## [Problem requirements]
Render these lines as a JSON list of strings, one string per line, with blank lines omitted, covering all the items.

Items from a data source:
★ ★ ★ ★ ★

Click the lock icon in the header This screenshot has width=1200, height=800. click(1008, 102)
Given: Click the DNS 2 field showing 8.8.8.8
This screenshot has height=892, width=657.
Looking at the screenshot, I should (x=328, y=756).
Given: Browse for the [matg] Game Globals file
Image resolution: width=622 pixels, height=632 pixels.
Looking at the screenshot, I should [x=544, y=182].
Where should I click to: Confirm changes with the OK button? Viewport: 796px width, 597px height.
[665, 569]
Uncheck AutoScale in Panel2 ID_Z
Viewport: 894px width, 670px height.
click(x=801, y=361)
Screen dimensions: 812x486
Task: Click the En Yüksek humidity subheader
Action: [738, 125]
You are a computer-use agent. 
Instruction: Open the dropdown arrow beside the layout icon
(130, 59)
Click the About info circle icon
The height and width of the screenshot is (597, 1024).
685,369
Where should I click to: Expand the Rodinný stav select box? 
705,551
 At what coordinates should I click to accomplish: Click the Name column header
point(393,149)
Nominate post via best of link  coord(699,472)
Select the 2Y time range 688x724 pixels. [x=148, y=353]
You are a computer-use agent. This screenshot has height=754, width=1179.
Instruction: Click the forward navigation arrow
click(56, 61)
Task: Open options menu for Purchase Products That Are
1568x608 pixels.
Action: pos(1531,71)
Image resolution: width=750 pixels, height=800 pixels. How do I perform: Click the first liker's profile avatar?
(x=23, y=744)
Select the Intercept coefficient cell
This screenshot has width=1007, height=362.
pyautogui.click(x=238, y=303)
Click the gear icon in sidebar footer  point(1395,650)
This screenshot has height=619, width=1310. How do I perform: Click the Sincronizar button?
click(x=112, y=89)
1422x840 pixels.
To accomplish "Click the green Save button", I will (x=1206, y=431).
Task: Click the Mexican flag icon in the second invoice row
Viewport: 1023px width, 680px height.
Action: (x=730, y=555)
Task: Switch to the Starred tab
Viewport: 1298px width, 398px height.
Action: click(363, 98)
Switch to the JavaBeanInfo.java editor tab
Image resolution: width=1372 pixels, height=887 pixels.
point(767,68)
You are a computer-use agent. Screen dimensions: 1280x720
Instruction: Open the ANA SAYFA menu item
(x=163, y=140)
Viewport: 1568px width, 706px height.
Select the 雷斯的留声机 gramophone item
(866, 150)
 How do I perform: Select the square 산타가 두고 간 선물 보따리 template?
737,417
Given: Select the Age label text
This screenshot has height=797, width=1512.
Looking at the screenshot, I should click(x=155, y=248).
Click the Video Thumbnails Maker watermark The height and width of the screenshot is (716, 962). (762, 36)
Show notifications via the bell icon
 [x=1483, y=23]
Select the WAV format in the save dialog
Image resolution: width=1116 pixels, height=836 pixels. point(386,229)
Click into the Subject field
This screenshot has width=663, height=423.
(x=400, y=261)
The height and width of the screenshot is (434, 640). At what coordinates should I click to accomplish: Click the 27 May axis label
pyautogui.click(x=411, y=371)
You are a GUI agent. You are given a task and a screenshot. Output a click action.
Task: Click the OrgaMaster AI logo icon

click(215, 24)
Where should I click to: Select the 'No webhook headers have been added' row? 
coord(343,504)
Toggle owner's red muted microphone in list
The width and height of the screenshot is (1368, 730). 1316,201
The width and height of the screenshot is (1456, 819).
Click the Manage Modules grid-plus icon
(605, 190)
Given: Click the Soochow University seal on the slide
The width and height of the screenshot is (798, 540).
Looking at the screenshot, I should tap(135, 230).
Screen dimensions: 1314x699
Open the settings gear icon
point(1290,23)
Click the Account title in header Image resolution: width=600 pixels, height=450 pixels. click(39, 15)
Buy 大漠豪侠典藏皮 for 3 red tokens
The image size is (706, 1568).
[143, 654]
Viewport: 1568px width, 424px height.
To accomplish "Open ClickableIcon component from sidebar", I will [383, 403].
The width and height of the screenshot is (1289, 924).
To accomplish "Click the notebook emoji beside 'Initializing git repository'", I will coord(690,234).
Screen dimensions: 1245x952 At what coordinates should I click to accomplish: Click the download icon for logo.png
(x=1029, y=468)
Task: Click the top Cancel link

★ ★ ★ ★ ★

## [Solution to the exercise]
[
  "Click the lock icon in the header This screenshot has width=1200, height=800. click(1008, 102)",
  "Given: Click the DNS 2 field showing 8.8.8.8",
  "This screenshot has height=892, width=657.",
  "Looking at the screenshot, I should (x=328, y=756).",
  "Given: Browse for the [matg] Game Globals file",
  "Image resolution: width=622 pixels, height=632 pixels.",
  "Looking at the screenshot, I should [x=544, y=182].",
  "Where should I click to: Confirm changes with the OK button? Viewport: 796px width, 597px height.",
  "[665, 569]",
  "Uncheck AutoScale in Panel2 ID_Z",
  "Viewport: 894px width, 670px height.",
  "click(x=801, y=361)",
  "Screen dimensions: 812x486",
  "Task: Click the En Yüksek humidity subheader",
  "Action: [738, 125]",
  "You are a computer-use agent. ",
  "Instruction: Open the dropdown arrow beside the layout icon",
  "(130, 59)",
  "Click the About info circle icon",
  "The height and width of the screenshot is (597, 1024).",
  "685,369",
  "Where should I click to: Expand the Rodinný stav select box? ",
  "705,551",
  " At what coordinates should I click to accomplish: Click the Name column header",
  "point(393,149)",
  "Nominate post via best of link  coord(699,472)",
  "Select the 2Y time range 688x724 pixels. [x=148, y=353]",
  "You are a computer-use agent. This screenshot has height=754, width=1179.",
  "Instruction: Click the forward navigation arrow",
  "click(56, 61)",
  "Task: Open options menu for Purchase Products That Are",
  "1568x608 pixels.",
  "Action: pos(1531,71)",
  "Image resolution: width=750 pixels, height=800 pixels. How do I perform: Click the first liker's profile avatar?",
  "(x=23, y=744)",
  "Select the Intercept coefficient cell",
  "This screenshot has width=1007, height=362.",
  "pyautogui.click(x=238, y=303)",
  "Click the gear icon in sidebar footer  point(1395,650)",
  "This screenshot has height=619, width=1310. How do I perform: Click the Sincronizar button?",
  "click(x=112, y=89)",
  "1422x840 pixels.",
  "To accomplish \"Click the green Save button\", I will (x=1206, y=431).",
  "Task: Click the Mexican flag icon in the second invoice row",
  "Viewport: 1023px width, 680px height.",
  "Action: (x=730, y=555)",
  "Task: Switch to the Starred tab",
  "Viewport: 1298px width, 398px height.",
  "Action: click(363, 98)",
  "Switch to the JavaBeanInfo.java editor tab",
  "Image resolution: width=1372 pixels, height=887 pixels.",
  "point(767,68)",
  "You are a computer-use agent. Screen dimensions: 1280x720",
  "Instruction: Open the ANA SAYFA menu item",
  "(x=163, y=140)",
  "Viewport: 1568px width, 706px height.",
  "Select the 雷斯的留声机 gramophone item",
  "(866, 150)",
  " How do I perform: Select the square 산타가 두고 간 선물 보따리 template?",
  "737,417",
  "Given: Select the Age label text",
  "This screenshot has height=797, width=1512.",
  "Looking at the screenshot, I should click(x=155, y=248).",
  "Click the Video Thumbnails Maker watermark The height and width of the screenshot is (716, 962). (762, 36)",
  "Show notifications via the bell icon",
  " [x=1483, y=23]",
  "Select the WAV format in the save dialog",
  "Image resolution: width=1116 pixels, height=836 pixels. point(386,229)",
  "Click into the Subject field",
  "This screenshot has width=663, height=423.",
  "(x=400, y=261)",
  "The height and width of the screenshot is (434, 640). At what coordinates should I click to accomplish: Click the 27 May axis label",
  "pyautogui.click(x=411, y=371)",
  "You are a GUI agent. You are given a task and a screenshot. Output a click action.",
  "Task: Click the OrgaMaster AI logo icon",
  "click(215, 24)",
  "Where should I click to: Select the 'No webhook headers have been added' row? ",
  "coord(343,504)",
  "Toggle owner's red muted microphone in list",
  "The width and height of the screenshot is (1368, 730). 1316,201",
  "The width and height of the screenshot is (1456, 819).",
  "Click the Manage Modules grid-plus icon",
  "(605, 190)",
  "Given: Click the Soochow University seal on the slide",
  "The width and height of the screenshot is (798, 540).",
  "Looking at the screenshot, I should tap(135, 230).",
  "Screen dimensions: 1314x699",
  "Open the settings gear icon",
  "point(1290,23)",
  "Click the Account title in header Image resolution: width=600 pixels, height=450 pixels. click(39, 15)",
  "Buy 大漠豪侠典藏皮 for 3 red tokens",
  "The image size is (706, 1568).",
  "[143, 654]",
  "Viewport: 1568px width, 424px height.",
  "To accomplish \"Open ClickableIcon component from sidebar\", I will [383, 403].",
  "The width and height of the screenshot is (1289, 924).",
  "To accomplish \"Click the notebook emoji beside 'Initializing git repository'\", I will coord(690,234).",
  "Screen dimensions: 1245x952 At what coordinates should I click to accomplish: Click the download icon for logo.png",
  "(x=1029, y=468)",
  "Task: Click the top Cancel link"
]